begin

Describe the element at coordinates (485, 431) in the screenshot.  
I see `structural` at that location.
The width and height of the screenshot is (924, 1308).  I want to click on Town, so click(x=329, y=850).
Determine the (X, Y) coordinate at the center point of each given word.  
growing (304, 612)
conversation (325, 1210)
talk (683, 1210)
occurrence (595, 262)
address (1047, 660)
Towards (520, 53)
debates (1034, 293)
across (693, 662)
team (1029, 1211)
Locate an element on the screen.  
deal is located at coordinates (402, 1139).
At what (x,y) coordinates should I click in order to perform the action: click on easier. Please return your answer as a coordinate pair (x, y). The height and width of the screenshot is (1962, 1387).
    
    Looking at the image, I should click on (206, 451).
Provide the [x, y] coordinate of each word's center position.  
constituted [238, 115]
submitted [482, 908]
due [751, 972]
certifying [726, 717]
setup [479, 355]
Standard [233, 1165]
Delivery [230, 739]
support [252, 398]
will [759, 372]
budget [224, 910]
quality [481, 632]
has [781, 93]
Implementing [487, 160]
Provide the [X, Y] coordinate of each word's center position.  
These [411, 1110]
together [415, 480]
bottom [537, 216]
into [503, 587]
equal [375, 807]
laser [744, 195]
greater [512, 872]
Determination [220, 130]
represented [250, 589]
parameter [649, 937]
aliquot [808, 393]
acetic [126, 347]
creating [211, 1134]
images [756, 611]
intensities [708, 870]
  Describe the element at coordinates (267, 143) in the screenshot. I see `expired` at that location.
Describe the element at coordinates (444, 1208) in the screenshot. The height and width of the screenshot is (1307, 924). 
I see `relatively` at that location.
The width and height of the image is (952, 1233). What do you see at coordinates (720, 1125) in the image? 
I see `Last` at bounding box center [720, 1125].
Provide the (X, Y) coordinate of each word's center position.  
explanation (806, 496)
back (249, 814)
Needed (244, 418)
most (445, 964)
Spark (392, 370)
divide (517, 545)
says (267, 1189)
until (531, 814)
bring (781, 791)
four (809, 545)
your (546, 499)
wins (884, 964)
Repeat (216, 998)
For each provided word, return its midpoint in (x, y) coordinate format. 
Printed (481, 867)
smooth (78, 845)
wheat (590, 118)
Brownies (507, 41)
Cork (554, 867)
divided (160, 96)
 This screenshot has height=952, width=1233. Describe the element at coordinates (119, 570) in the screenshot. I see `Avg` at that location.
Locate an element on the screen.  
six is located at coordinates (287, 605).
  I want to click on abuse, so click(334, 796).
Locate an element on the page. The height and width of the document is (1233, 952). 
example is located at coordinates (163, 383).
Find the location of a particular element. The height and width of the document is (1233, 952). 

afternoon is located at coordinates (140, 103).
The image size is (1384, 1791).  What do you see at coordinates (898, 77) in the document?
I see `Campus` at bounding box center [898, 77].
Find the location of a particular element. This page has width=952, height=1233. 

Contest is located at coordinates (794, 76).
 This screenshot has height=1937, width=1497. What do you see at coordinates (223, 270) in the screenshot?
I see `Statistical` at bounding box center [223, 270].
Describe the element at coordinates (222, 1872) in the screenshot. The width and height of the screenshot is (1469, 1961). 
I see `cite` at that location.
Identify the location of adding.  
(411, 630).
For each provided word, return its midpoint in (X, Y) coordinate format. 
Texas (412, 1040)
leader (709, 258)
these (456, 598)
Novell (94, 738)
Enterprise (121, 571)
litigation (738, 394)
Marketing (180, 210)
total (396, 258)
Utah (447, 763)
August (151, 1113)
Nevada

end

▶ _Given instruction_
Rewrite the part of the material that opens with the line containing "quality [481, 632]" and closes with the line containing "example is located at coordinates (163, 383).", swapping "midpoint" for "central point" and leaving everything else unchanged.

▶ _Finished exercise_
quality [481, 632]
has [781, 93]
Implementing [487, 160]
Provide the [X, Y] coordinate of each word's center position.  
These [411, 1110]
together [415, 480]
bottom [537, 216]
into [503, 587]
equal [375, 807]
laser [744, 195]
greater [512, 872]
Determination [220, 130]
represented [250, 589]
parameter [649, 937]
aliquot [808, 393]
acetic [126, 347]
creating [211, 1134]
images [756, 611]
intensities [708, 870]
  Describe the element at coordinates (267, 143) in the screenshot. I see `expired` at that location.
Describe the element at coordinates (444, 1208) in the screenshot. The height and width of the screenshot is (1307, 924). 
I see `relatively` at that location.
The width and height of the image is (952, 1233). What do you see at coordinates (720, 1125) in the image? 
I see `Last` at bounding box center [720, 1125].
Provide the (X, Y) coordinate of each word's center position.  
explanation (806, 496)
back (249, 814)
Needed (244, 418)
most (445, 964)
Spark (392, 370)
divide (517, 545)
says (267, 1189)
until (531, 814)
bring (781, 791)
four (809, 545)
your (546, 499)
wins (884, 964)
Repeat (216, 998)
For each provided word, return its central point in (x, y) coordinate format. 
Printed (481, 867)
smooth (78, 845)
wheat (590, 118)
Brownies (507, 41)
Cork (554, 867)
divided (160, 96)
 This screenshot has height=952, width=1233. Describe the element at coordinates (119, 570) in the screenshot. I see `Avg` at that location.
Locate an element on the screen.  
six is located at coordinates (287, 605).
  I want to click on abuse, so click(334, 796).
Locate an element on the page. The height and width of the document is (1233, 952). 
example is located at coordinates (163, 383).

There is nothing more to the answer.